If I use the sort method to sort an array, I know the order of the elements will be rearranged based on alphabetic order in case the elements are strings;

console.log(arr.sort()); // output: Alex, Bob, Gabriel, Jane, Kelvin

If the elements are numbers:

const arrNumbers = [20, 1, 17, 30, 28];
console.log(arrNumbers.sort()); // output: 1, 17, 20, 28, 30

I have a solid understanding of how the sort method works, and I can see it’s not completely random, that’s why people would use the following code:

arr.sort(() => 0.5 - Math.random());

With the above code the arr will be rearranged randomly and problem solved, but what’s the logic here? I’d like to know what’s going on and not just use a code blindly, but I don’t understand this part 0.5 - Math.random()

Math.random() returns any number from 0 to 0.99999… but why subtract 0.5 from it?

Thanks in advance.

Ok I will read this article, thanks.

I was curious how inefficient the Math.random approach was so I wrote a pen. (Ignoring for the moment a debate about the mathematics of randomness.)

const numItems = 10000
const numPasses = 10
const results = { fy: [], rand: [] }
const arrProto = []

const shuffle = (array) => {
  let currentIndex = array.length, temporaryValue, randomIndex
  let count = 0
  while (0 !== currentIndex) {
    count++
    randomIndex = Math.floor(Math.random() * currentIndex)
    currentIndex -= 1
    temporaryValue = array[currentIndex]
    array[currentIndex] = array[randomIndex]
    array[randomIndex] = temporaryValue
  }
  return { array, count } 
}


for (let i = 1; i <= numItems; i++) {
  arrProto.push(Math.random())
}

/*************/

for (let i = 0; i < numPasses; i++) {
  let count
  let arr1 = [...arrProto]
  let arr2 = [...arrProto]
  
  count = 0
  arr1 = arr1.sort((a, b) => {
    count++
    return 0.5 - Math.random()
  })
  
  results.rand.push(count)
  
  results.fy.push(shuffle(arr2).count)
}

// yes, it's silly to take avgFy, it will always be the same as the number of elements
const avgFy = results.fy.reduce((a, c) => a + c)/results.fy.length
const avgRand = results.rand.reduce((a, c) => a + c)/results.rand.length

console.log('\n\n\nAverage iterations for FY =', avgFy)
console.log('Average iterations for rand =', avgRand)

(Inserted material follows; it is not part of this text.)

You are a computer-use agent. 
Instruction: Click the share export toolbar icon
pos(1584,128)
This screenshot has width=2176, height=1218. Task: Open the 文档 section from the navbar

console.log('\nWith ', numItems, 'elements and ', numPasses, ' trials,')
console.log('rand took', (avgRand/avgFy), 'times longer than fy.')

It’s interesting that it gets longer each time (that’s what she said). In small data sets it might not matter, but certainly would in large data sets. For 10M elements, it was 20X slower. (That last test took quite a while.)

Got curious about how well the given algorithms shuffle. Here is a test

https://repl.it/@RoyGunhooGunhoo/Shuffle-test

I’m not so sure about the correctness of the test, but it is testing like this:

  • Get n shuffled arrays using x shuffling method of m unique element base array.
  • Compute average similarity between n shuffled arrays.